These books are not about software development, but of product development in
general. The first one actually predates agile, published in 1997.

Core idea is that minimizing the size of the tasks is the best way to improve
productivity. Not getting it done as quickly as possible, but to decrease the
size.

Remember that product development (new, innovative, uncertainties) vs product
manufacting (repeatable), is not a new problem, and not unique to the software
industry. There's a lot to learn from product development in other industries.

Another interesting read is "The Toyota Product Development System:
Integrating People, Process And Technology" which talks about ways of making
product development predictive, and less risky.

It's interesting to see how little software is used to improve the process of
software development. Other industries use a lot of software (cad/cam, visual
modelling, testing, impact analysis) to improve efficiency and quality of
product development.

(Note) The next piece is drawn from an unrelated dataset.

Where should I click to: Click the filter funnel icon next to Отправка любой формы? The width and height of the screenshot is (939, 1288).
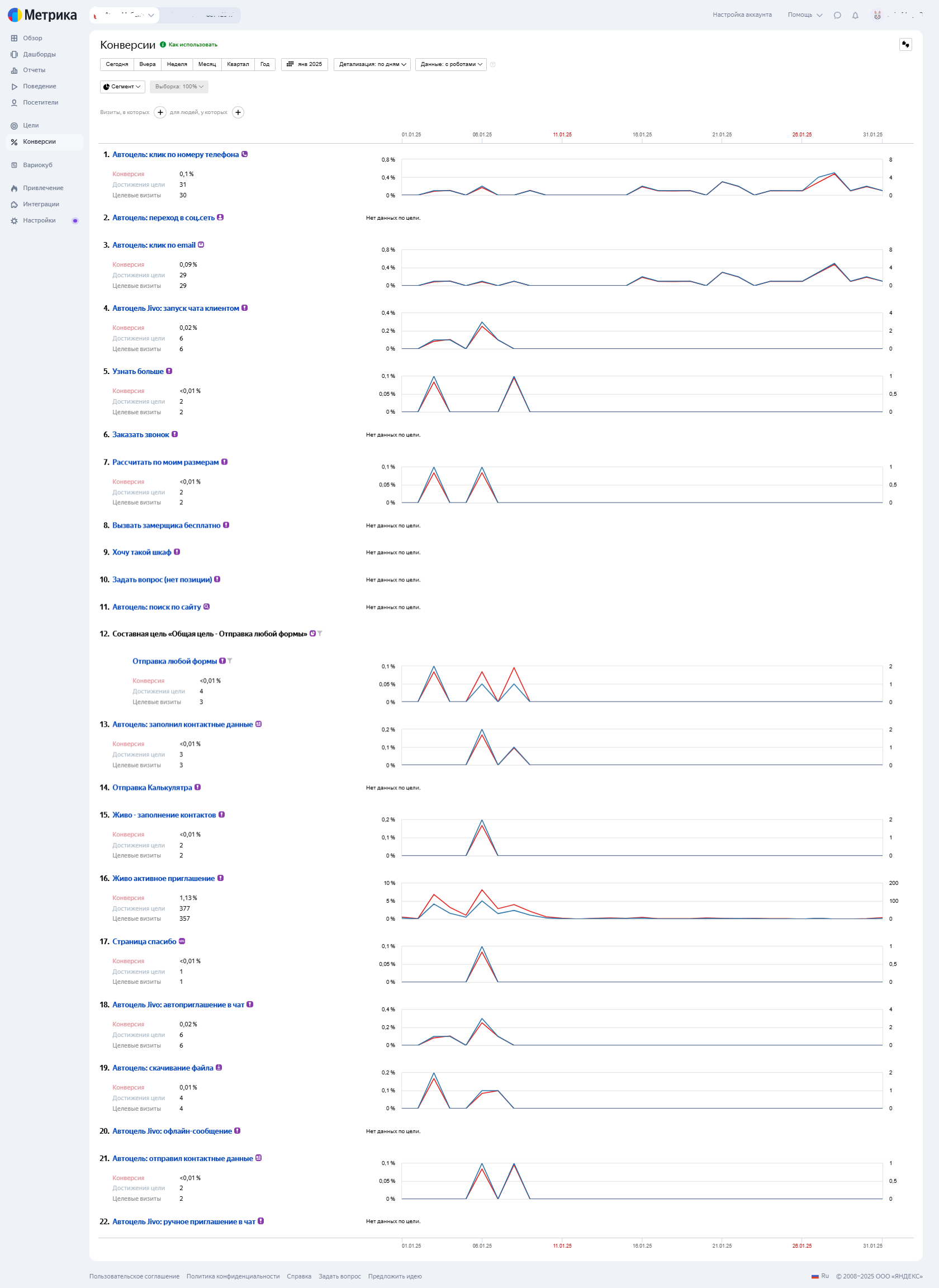pyautogui.click(x=230, y=661)
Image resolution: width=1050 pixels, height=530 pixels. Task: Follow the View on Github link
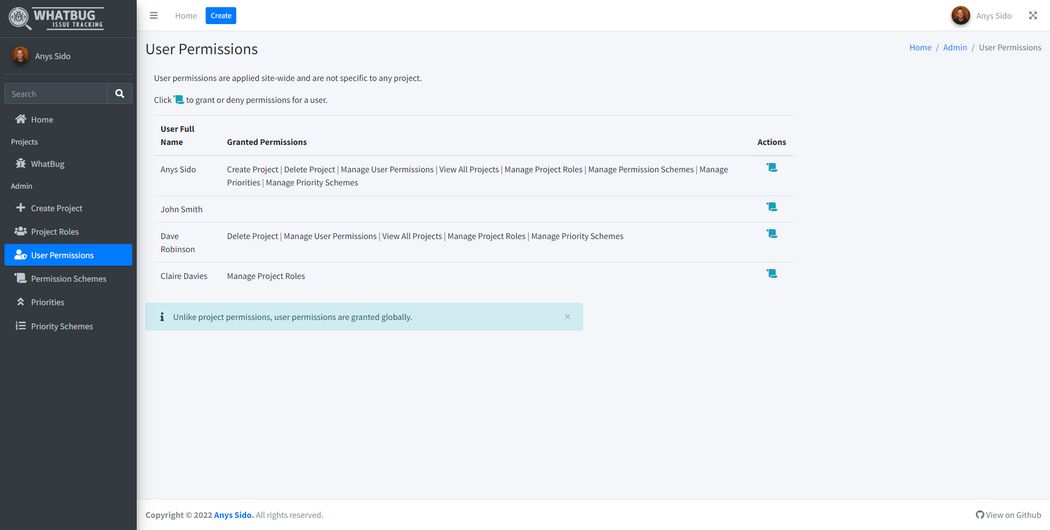click(1008, 515)
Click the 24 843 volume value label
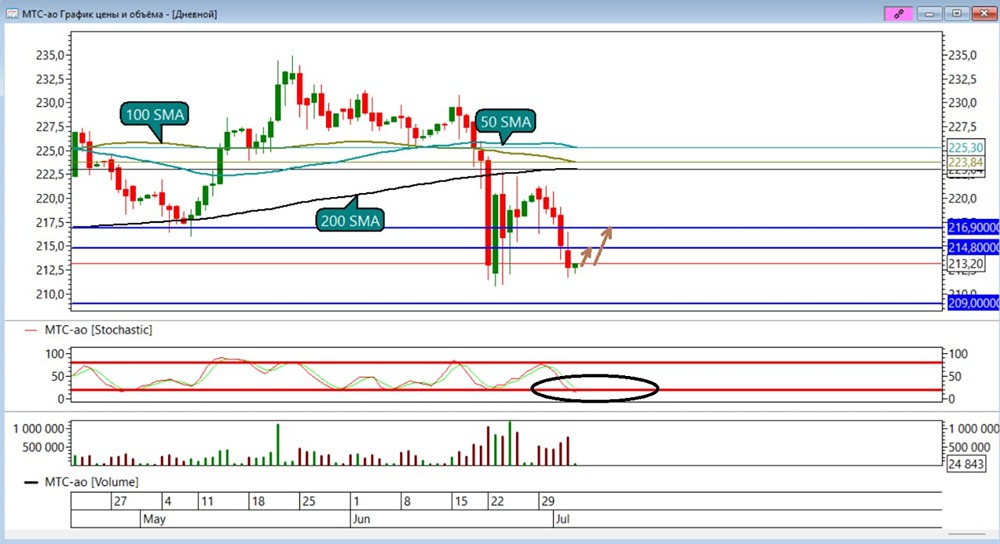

Software for product development is a huge market.

------
forgotmypw
I've worked on more than 10 different Scrum teams, and have seen it done well
exactly once. When it was good, it was very good.

But we spent one entire workday (7 hours) on each sprint follow-up meeting,
and then another entire workday planning the next sprint. That is what it took
to write the stories, break them down into one-point pieces, prioritize with
the PO, pass the stories out to the devs, etc.

Most places just don't plan for enough time to do things right, and quality is
second priority, so no matter what methodology you use, you lose, because no
cared about doing it right to begin with.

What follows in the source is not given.